Wednesday, September 28, 2011

Living in Cages

This is my dog Sophie.  I have had her for two and a half months.  She is six years old but was a breeder dog and so has had no people interaction.  She's lived her entire life in a crate.  We've made a lot of progress but we still have a long way to go before she is behaving like a "normal" dog.  One of her quirks is that she loves her crate more than anything else.  She could have the entire run of the house, but she runs right to her crate in the kitchen when we come into the house.  She has this really soft fluffy bed that I keep nearby the crate.  We use it when we travel or when I make her hang out with me in the living room.  Sometimes she will run to the fluffy bed, but mostly she just runs to the crate.  It is what she knows and so it is where she feels the safest.  It doesn't matter how uncomfortable it is, it is what she knows.

I've been thinking about this a lot lately as it relates to people as well.  The truth is that many of us have cages that we always run to.  It may be the pain of a difficult decision, something awful that has happened to us or someone we love, a relationship we are in, or just a piece of our identity that we cannot give up for something healthier.  I do not mean to diminish any difficult experience of life.  Sometimes the blows of life really knock us down and force us into "cage like" experiences.
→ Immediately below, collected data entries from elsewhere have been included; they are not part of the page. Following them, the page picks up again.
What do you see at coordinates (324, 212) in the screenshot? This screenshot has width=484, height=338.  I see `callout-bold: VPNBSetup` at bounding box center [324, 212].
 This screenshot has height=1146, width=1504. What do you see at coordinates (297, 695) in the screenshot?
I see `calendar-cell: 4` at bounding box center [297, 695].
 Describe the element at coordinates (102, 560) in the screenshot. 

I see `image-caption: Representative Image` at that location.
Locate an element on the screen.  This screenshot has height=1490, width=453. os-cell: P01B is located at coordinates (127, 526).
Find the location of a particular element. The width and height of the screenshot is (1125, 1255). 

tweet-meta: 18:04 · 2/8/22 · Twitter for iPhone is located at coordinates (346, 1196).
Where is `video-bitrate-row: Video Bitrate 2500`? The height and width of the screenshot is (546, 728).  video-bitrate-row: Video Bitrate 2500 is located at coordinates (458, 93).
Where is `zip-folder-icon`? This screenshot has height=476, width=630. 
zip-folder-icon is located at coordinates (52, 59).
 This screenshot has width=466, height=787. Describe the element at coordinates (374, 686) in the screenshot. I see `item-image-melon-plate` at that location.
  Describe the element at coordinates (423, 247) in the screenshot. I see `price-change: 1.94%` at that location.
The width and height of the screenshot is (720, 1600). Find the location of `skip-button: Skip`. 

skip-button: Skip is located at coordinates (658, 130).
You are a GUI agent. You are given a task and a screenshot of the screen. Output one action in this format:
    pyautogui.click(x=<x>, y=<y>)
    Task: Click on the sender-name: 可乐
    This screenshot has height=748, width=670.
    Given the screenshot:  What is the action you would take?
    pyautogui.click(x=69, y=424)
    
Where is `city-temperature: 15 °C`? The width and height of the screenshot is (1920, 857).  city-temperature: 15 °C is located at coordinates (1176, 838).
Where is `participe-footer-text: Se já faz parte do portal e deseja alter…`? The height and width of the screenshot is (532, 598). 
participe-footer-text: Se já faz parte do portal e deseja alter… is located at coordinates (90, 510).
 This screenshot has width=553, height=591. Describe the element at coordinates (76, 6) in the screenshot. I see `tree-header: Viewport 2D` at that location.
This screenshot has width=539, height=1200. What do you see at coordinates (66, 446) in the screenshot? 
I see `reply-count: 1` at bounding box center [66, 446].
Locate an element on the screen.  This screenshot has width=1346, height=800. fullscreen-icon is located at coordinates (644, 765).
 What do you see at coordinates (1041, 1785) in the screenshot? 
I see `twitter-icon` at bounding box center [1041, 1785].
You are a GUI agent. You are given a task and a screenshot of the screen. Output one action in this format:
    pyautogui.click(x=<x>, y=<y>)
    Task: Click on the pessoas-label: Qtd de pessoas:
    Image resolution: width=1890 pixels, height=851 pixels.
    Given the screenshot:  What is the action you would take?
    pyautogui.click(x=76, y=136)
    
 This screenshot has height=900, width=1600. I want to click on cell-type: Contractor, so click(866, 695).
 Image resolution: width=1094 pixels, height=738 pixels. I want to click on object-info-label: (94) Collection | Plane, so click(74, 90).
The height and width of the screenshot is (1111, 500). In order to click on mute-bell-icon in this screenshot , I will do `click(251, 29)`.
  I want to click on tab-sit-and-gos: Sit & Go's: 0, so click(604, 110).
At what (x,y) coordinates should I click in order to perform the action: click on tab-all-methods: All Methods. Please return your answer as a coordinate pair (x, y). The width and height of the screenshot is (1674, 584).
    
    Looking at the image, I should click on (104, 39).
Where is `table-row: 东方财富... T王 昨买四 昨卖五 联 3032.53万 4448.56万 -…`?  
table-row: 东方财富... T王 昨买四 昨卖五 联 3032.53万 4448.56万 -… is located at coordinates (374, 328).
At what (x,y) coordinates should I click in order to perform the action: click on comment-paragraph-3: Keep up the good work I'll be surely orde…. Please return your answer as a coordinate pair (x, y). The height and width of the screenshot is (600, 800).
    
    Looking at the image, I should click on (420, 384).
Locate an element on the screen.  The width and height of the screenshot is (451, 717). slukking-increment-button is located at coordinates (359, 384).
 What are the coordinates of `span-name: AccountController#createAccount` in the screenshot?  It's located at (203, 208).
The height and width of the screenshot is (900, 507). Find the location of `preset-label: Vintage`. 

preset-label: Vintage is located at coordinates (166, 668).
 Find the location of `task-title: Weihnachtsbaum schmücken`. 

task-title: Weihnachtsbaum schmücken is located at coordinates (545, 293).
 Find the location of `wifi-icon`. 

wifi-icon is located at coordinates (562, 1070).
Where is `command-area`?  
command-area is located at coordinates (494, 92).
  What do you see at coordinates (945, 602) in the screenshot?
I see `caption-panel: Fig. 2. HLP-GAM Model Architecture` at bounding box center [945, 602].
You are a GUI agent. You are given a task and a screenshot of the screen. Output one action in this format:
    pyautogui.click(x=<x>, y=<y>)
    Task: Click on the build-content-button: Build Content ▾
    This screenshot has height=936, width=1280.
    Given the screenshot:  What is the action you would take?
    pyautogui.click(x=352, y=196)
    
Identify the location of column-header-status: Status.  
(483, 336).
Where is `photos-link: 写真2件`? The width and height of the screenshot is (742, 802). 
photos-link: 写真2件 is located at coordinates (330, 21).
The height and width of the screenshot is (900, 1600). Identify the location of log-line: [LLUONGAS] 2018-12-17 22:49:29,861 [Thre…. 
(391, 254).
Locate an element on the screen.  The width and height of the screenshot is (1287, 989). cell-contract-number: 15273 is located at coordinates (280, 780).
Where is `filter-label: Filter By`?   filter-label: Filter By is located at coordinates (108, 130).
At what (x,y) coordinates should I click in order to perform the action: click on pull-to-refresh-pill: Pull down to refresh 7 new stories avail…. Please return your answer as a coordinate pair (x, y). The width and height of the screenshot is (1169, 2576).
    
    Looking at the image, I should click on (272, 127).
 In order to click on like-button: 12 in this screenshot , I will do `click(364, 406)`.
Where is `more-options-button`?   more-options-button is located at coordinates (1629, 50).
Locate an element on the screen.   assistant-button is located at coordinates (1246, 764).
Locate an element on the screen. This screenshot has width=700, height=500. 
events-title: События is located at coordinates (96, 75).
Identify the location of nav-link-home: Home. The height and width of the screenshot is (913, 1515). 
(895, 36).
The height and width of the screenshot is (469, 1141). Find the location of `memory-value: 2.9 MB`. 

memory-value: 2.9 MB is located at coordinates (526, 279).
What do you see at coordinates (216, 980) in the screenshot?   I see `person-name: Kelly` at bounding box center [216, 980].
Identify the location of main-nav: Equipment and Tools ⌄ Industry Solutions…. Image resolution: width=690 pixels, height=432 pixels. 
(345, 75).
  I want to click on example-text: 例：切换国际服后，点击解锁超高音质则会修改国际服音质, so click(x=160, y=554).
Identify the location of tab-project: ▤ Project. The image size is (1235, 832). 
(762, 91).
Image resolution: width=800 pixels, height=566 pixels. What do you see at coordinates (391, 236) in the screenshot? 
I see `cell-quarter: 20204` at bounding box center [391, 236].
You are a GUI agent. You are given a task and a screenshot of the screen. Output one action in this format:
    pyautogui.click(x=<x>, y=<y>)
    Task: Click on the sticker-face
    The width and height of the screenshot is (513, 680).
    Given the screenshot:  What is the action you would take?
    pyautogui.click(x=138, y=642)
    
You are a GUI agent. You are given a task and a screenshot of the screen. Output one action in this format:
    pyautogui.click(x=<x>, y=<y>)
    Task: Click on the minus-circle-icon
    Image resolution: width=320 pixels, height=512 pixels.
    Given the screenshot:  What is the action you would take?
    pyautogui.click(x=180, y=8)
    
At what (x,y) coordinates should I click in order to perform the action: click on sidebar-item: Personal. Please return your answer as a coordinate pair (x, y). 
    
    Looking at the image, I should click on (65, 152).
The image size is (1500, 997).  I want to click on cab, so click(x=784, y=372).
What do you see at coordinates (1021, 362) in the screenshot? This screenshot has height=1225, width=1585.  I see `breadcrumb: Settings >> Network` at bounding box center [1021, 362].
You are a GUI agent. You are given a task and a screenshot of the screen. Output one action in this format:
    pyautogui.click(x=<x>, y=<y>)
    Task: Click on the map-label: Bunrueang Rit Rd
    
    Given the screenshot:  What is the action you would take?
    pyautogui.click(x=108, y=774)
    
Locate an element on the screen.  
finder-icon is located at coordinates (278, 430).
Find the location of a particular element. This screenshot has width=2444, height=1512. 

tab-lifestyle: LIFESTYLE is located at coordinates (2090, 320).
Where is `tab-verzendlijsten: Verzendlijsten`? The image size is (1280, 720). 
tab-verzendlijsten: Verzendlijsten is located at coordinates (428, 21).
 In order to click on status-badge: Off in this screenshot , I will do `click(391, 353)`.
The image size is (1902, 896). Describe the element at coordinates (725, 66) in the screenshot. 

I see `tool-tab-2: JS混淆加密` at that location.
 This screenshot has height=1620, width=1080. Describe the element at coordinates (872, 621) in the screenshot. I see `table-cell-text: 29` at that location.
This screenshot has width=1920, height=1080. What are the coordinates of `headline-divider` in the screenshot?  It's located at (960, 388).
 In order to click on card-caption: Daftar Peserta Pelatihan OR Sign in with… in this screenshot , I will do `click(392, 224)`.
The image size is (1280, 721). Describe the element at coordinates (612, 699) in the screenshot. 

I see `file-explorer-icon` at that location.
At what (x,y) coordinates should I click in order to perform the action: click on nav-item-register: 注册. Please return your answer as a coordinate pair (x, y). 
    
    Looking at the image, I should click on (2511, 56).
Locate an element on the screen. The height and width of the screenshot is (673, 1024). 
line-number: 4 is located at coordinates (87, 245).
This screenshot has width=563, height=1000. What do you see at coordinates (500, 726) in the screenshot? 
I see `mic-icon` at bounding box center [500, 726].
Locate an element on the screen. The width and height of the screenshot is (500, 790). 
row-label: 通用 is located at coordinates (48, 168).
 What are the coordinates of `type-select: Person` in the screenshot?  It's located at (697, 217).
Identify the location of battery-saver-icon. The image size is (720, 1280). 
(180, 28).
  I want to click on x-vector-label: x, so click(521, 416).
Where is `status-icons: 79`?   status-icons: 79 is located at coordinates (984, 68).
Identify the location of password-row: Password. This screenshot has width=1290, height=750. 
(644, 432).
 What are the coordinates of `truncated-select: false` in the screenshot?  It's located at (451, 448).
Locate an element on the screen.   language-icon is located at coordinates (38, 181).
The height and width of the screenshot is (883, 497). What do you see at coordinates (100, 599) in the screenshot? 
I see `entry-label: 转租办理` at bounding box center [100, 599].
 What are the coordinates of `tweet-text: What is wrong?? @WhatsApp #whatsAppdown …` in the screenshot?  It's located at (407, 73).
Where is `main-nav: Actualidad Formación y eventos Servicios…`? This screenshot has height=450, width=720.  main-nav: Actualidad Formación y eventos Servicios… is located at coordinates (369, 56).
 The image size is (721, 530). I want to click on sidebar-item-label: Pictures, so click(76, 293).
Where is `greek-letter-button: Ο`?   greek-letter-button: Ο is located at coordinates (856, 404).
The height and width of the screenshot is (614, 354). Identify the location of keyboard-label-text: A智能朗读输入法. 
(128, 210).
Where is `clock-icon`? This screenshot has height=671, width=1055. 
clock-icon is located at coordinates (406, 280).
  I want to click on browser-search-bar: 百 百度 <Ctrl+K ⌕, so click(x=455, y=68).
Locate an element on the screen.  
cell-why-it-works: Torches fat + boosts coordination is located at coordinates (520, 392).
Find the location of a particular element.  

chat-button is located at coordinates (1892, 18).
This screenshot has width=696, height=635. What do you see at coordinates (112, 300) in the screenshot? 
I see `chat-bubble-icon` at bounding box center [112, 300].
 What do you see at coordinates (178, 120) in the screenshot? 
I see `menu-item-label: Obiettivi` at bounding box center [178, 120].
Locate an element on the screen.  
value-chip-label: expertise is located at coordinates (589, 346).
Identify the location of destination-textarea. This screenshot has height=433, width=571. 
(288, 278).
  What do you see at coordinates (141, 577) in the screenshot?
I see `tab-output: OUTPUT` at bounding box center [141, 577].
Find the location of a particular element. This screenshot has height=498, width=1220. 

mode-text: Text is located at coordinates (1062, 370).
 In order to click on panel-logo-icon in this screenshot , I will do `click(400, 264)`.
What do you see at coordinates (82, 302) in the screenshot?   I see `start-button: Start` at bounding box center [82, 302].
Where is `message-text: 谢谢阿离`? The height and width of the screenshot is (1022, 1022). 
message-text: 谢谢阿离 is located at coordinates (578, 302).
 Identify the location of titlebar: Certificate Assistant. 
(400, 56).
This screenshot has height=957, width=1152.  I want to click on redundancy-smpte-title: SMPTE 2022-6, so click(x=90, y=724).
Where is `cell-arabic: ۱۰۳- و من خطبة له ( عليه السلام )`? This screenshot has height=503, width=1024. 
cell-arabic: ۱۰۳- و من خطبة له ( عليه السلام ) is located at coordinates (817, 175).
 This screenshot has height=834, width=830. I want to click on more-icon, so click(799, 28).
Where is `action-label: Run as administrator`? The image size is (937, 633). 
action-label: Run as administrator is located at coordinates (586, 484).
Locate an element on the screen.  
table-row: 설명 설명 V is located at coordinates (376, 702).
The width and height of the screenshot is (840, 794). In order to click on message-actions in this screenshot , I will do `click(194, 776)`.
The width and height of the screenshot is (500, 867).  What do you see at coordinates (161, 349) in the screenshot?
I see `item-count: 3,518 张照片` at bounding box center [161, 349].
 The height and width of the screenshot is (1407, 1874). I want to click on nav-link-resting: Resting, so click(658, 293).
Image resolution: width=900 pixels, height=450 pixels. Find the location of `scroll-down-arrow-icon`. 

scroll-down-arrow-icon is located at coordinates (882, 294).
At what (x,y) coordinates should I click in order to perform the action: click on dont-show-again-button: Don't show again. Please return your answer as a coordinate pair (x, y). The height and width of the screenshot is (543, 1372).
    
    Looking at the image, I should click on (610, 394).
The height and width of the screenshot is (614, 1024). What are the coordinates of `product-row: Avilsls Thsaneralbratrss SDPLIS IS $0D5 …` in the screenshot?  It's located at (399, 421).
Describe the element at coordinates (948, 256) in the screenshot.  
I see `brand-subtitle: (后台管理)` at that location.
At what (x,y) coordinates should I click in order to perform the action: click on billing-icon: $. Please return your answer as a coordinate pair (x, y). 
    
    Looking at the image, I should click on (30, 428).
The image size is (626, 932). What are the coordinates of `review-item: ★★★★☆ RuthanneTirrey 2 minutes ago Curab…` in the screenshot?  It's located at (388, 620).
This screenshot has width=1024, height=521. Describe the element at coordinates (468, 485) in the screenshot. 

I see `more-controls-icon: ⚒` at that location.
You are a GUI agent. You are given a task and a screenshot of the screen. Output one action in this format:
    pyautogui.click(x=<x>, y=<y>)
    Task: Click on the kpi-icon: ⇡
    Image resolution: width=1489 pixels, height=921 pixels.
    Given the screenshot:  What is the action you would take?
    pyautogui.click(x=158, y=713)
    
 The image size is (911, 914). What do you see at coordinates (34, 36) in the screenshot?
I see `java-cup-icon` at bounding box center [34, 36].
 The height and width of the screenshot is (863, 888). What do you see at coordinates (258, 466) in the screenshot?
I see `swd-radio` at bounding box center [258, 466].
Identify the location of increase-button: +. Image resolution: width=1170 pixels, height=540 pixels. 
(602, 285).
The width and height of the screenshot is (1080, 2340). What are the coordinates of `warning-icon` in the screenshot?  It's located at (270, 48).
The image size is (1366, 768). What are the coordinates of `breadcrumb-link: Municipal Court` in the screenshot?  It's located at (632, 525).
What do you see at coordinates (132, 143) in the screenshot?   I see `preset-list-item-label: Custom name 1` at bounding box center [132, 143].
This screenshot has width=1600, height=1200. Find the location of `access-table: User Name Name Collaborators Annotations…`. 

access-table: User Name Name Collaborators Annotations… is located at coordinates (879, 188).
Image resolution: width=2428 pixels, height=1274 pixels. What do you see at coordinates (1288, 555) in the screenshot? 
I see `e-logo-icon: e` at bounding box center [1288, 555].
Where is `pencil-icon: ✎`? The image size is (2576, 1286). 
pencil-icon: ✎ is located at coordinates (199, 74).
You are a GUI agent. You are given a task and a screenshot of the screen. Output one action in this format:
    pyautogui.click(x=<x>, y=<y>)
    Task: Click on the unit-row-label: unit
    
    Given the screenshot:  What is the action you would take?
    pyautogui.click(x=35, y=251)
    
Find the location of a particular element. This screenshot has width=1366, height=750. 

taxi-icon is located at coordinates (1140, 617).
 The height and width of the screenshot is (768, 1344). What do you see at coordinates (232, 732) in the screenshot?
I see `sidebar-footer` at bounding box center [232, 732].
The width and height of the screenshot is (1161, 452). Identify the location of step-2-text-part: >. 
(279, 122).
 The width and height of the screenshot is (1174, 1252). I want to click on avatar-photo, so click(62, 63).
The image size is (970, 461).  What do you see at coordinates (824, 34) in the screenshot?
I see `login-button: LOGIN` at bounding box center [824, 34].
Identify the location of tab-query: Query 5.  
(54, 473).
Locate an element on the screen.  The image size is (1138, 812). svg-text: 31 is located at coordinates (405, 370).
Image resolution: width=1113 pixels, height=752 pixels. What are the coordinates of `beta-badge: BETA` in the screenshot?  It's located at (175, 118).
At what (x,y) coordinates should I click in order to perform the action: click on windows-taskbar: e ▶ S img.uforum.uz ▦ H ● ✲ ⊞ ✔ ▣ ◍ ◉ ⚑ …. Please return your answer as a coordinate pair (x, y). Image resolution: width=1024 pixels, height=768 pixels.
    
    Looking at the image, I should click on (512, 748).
The problem is that after awhile, the cage begins to serve us.  It may be difficult there, but at least it is something we know.  If we really just committed to the decision, let go of the pain, moved on with our lives, etc. we would have to finally let go of the last piece of something we know.  In a way we often cannot explain, the cage becomes comfortable for us.  Without it, we will have to move on with our lives and so, as much courage as it takes to really face pain, it takes even more courage to move on from it.  It takes tremendous amounts of courage to leave the cage! We know ourselves dealing with the pain, and without the pain and anxiety we would have to move forward.  We have the opportunity to fail if we move forward.  What if we cannot do it?  What if the pain is too much?  What if we can't live with the decision we made?  What if we just aren't good enough at living life and fail miserably outside of our cage?  What if we are truly happy?  What if succeed?  Sometimes the positive is just as scary as the negative.

Where do you need an extra dose of courage?  What's your cage?  What is holding you back from living the rest of your life just as God intended?